Provided information:
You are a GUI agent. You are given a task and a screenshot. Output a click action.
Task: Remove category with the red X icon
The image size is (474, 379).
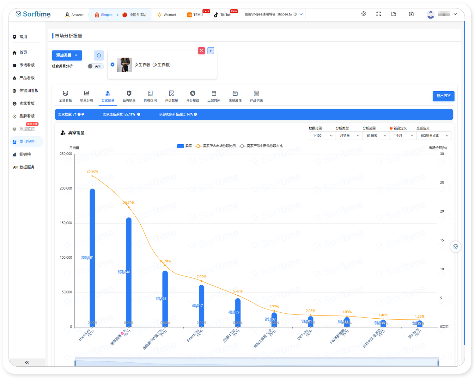click(201, 51)
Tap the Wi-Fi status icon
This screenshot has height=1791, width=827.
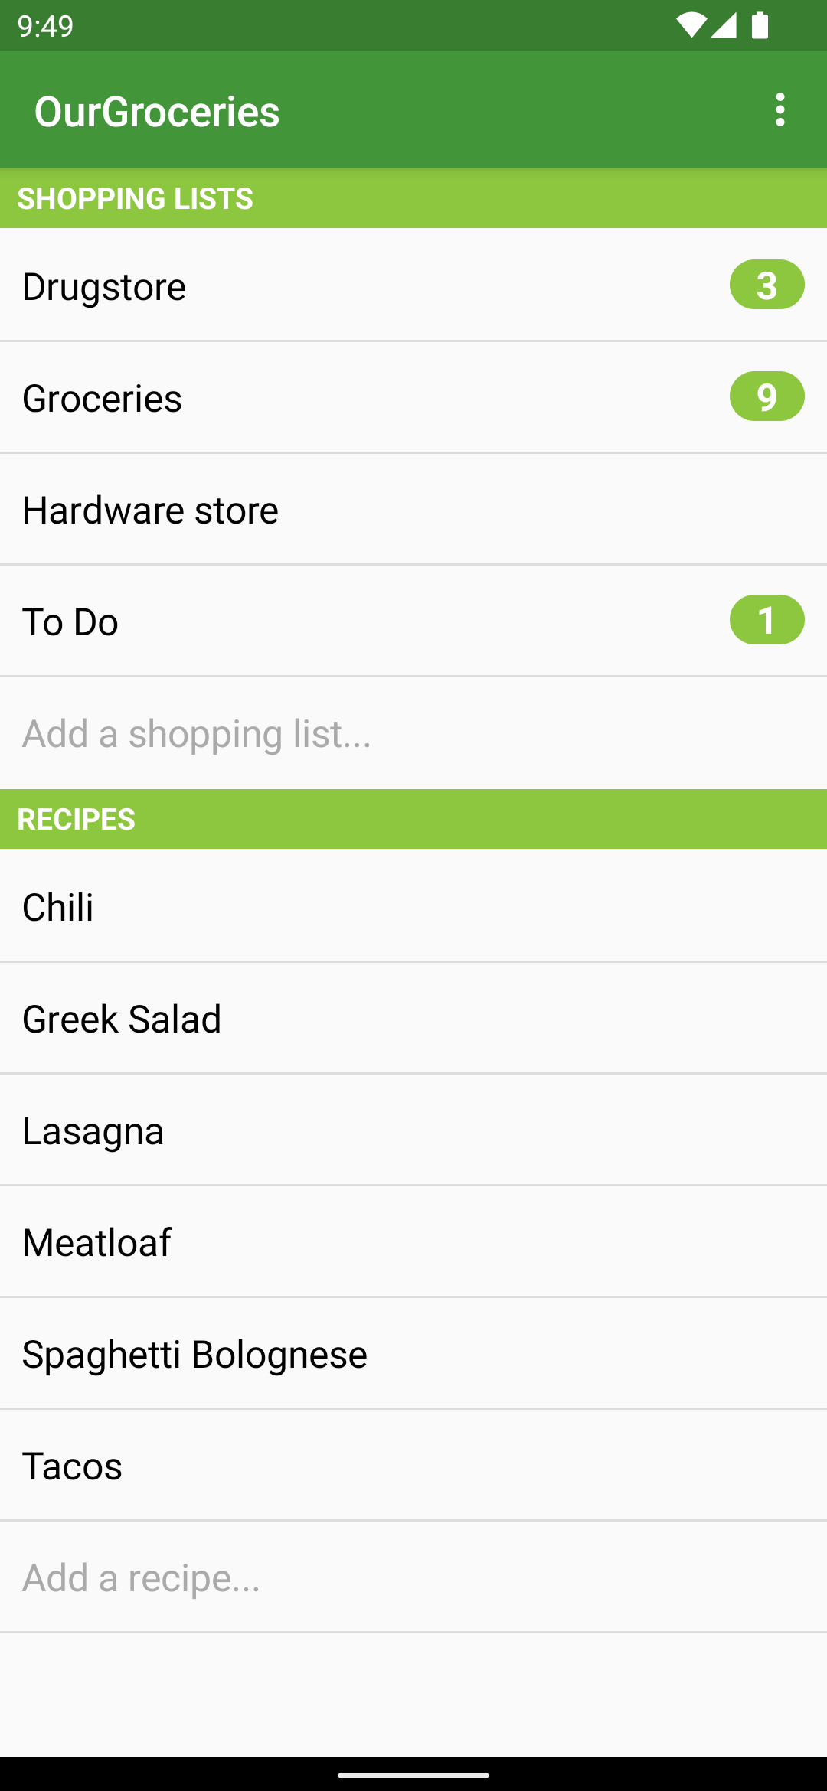point(691,25)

Assigned task:
Your answer must be an exact copy of every entry, with the pictures left out.

Solution for this exercise:
You are a GUI agent. You are given a task and a screenshot. Output a click action.
Task: Remove category with the red X icon
The image size is (474, 379).
click(201, 51)
Tap the Wi-Fi status icon
This screenshot has height=1791, width=827.
point(691,25)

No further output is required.